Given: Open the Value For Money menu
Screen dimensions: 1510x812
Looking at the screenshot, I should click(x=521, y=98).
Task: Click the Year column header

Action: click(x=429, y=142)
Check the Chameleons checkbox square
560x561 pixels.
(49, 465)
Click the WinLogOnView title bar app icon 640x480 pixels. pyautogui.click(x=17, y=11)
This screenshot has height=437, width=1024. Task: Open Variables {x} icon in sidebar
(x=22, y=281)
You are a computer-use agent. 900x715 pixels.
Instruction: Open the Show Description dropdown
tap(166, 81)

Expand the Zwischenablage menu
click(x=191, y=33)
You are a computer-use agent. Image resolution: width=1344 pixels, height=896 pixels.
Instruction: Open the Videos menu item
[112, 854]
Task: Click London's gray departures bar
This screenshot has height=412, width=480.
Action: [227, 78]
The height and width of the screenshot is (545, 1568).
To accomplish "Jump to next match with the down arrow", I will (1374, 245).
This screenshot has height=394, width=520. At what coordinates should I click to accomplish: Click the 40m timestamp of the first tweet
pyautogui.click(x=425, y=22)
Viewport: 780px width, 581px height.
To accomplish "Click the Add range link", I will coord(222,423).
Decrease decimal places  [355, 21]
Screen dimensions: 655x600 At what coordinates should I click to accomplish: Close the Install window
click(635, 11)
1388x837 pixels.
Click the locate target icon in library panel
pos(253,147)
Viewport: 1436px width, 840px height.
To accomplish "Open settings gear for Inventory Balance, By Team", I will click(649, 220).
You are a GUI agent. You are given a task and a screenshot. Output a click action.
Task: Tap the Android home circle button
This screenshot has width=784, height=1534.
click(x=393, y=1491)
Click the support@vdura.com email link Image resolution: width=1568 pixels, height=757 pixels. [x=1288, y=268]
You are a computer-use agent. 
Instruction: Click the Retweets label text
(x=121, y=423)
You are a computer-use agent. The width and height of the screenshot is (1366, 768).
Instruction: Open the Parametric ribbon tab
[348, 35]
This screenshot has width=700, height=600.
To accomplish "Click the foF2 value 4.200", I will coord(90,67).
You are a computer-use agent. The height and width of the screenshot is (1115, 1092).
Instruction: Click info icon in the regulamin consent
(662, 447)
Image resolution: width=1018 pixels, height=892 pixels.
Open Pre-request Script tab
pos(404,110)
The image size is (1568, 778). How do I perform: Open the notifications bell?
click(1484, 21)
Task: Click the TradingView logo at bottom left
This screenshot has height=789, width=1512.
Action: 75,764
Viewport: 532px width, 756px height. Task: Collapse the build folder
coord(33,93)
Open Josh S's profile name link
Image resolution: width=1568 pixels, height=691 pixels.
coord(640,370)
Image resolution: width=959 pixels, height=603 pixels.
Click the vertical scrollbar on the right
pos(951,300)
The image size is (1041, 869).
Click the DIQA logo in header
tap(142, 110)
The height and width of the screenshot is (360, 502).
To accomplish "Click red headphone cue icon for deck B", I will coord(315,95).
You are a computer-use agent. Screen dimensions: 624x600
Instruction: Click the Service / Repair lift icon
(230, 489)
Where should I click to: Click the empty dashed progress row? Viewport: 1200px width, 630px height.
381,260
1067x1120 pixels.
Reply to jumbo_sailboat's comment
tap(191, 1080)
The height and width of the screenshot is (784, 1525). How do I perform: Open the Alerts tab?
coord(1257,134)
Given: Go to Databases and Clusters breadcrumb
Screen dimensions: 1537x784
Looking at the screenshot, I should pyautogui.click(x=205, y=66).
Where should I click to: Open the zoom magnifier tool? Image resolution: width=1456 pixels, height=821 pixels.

━━━━━━━━━━━━━━━━━━━━━━━━━━━━━━

What is required —
Show each line of the records above containing "link".

The completed task —
To accomplish "Click the Add range link", I will coord(222,423).
Click the support@vdura.com email link Image resolution: width=1568 pixels, height=757 pixels. [x=1288, y=268]
Open Josh S's profile name link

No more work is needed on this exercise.